Testicular Cancer Lump Location And Size

Testicular Cancer Lump Location And Size

Testicular cancer lump location - Explanation of size, picture, and how big is a testicular cancer lump that happened will be discussed today, happy reading. What is Testicular Cancer? Testicular cancer affects young men. The good news is that if detected in time, it heals at 90% level. Even better, patients can usually maintain their sexual and reproductive capacity. Almost all testicular cancers are divided into two categories: Seminomata (Seminomata) and non-Seminomata. Other forms of testicular cancer, such as sarcomas and lymphomas, are very rare.

Famous cyclist Lance Armstrong was diagnosed with advanced testicular cancer in 1996 when he was only 24 years old. Testicular cancer lump location - In spite of the impressive Lands win in a French bike tour in 1999, three years after his treatment, the disease, which affects young men, in particular, is much better in the early stages, when the volume is limited to the testes in which it was developed.

Lance had ignored the early symptoms of his cancer, and when the diagnosis was established, the disease spread to his stomach, lungs, and brain. In addition to surgery performed in the form of highly advanced testicular cancer, intensive chemotherapy is also needed, which often has severe side effects. Testicular cancer lump location - Lance is one of the most fortunate patients who not only survived metastatic cancer but live by keeping their physical condition intact. Few expect to be involved in so many cycling tours in France since let alone win them and leave active activity at the peak of his career.

What are the risk factors? The only well-documented risk factor for testicular cancer is cryptorchidism. According to this, the testicles of the newborn boys remain inside the abdomen or the inguinal canal and in order to come into their normal position, surgery or hormonal treatment must be done. Testicular cancer lump location - International studies have shown that boys with cryptorchidism are five to ten times more likely to develop testicular cancer.

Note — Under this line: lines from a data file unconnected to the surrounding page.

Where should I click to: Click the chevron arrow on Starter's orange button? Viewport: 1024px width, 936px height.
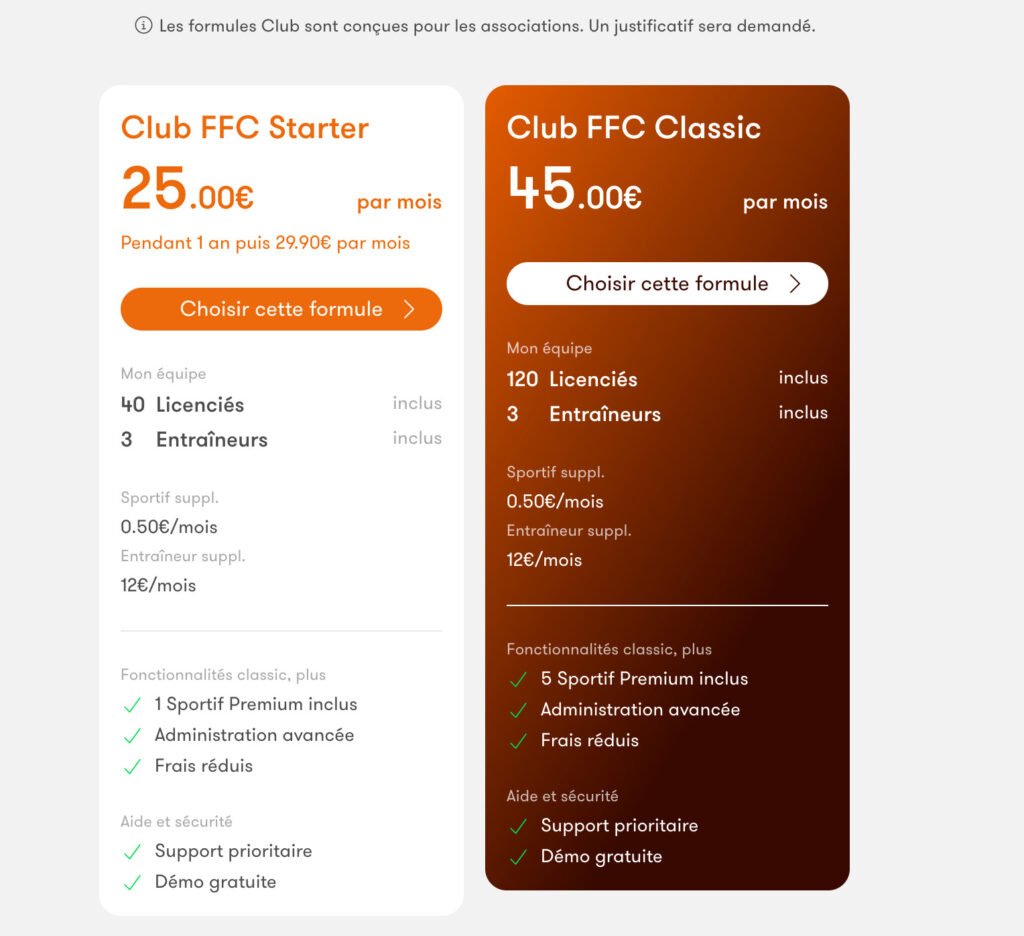point(409,309)
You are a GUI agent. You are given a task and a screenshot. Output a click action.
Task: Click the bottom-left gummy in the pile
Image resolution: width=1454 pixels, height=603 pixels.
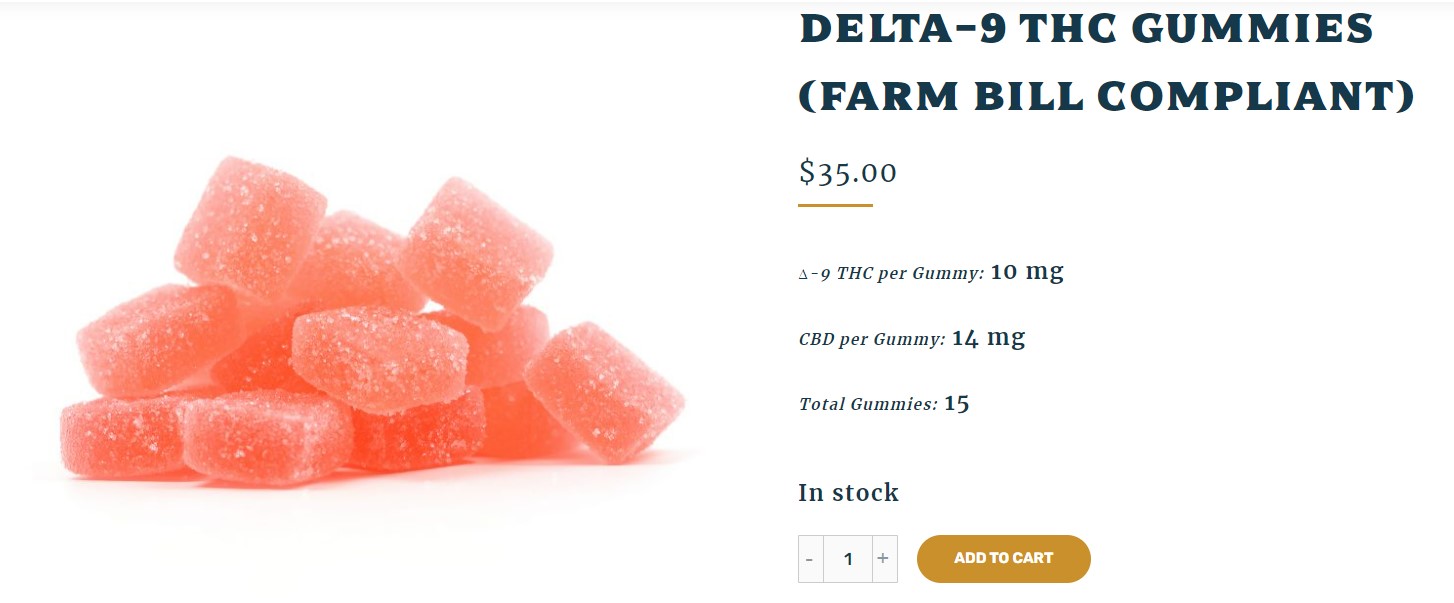coord(120,435)
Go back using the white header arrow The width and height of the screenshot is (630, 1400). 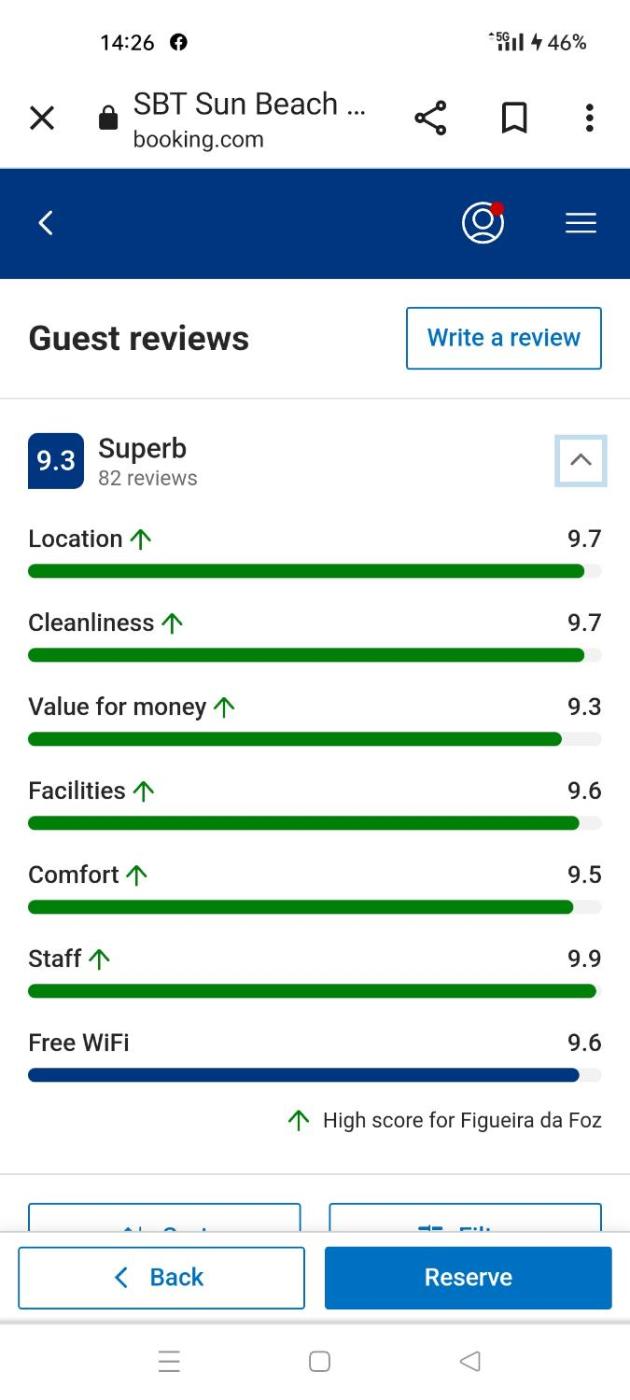45,223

There are, of course, a number of other factors that are believed to be conducive to the development of testicular cancer but have not yet been fully elucidated. Some studies, for example, have suggested that boys born to mothers over 35 years of age are 50% more likely to develop testicular cancer, boys born of obese mothers because they have been exposed to higher amounts of estrogen (female sex hormones) in prenatal life their.

Other studies have shown that potential risk factors include an inguinal hernia, low birth weight, sedentary lifestyle, family history of testicular cancer, exposure to certain chemical substances at work, exposure to extreme temperatures (heat or severe heat) cold), as well as infection with the AIDS virus. However, the correlations of testicular cancer with these factors are much weaker than with cryptorchidism.

What Are The Symptoms Of Testicular Cancer?

Testicular cancer lump location - Most tumors in the testicles are first perceived by the patients themselves, either accidentally or during a testis self-examination. They usually perceive a bean-sized beak (of course, much larger), which rarely causes pain.

Other suspicious symptoms include swelling of the testicle, feeling of weight in it or sudden fluid build-up in the scrotum, strange pain in the lower abdomen or in the groin, or even swelling or sensation in the chest. In such a case, medical advice is necessary because other diseases can cause similar symptomatology but only one doctor can determine exactly what is due.

How is testicular cancer diagnosed? Doctors use several methods to diagnose testicular cancer. Patient examination (clinical examination) often excludes other possible causes, while a scanned ultrasound can easily and painlessly detect a possible tumor. However, whether it is benign or malignant can be ascertained only by biopsy, which requires the resection of the entire testicle. Doctors remove the entire testicle and not just a part of it because if there is cancer, an incision in the testicle's outer layer could allow the local spread of the disease. In addition, removal of the testicle can prevent the future development of another tumor.

What is the treatment of testicular cancer? No treatment is suitable for all sufferers of testicular cancer. Seminomics and non-seminoma tumors are different in their tendency to spread, in the way they spread and in their response to radiotherapy. Therefore, different therapeutic approaches are often required, which doctors choose based on the type of cancer and its stage.

Testicular cancer lump location - For seminomas, the treatment may be simple surgical resection of the testicle, but radiotherapy or chemotherapy may also be needed. However, it is rarely necessary to surgically excise the lymph nodes, because even if cancer has spread to them, they are extremely vulnerable to radiotherapy. Although most non-seminoma cancers are not diagnosed in early stages, those who are restricted to the testicle may not require treatment other than surgical removal.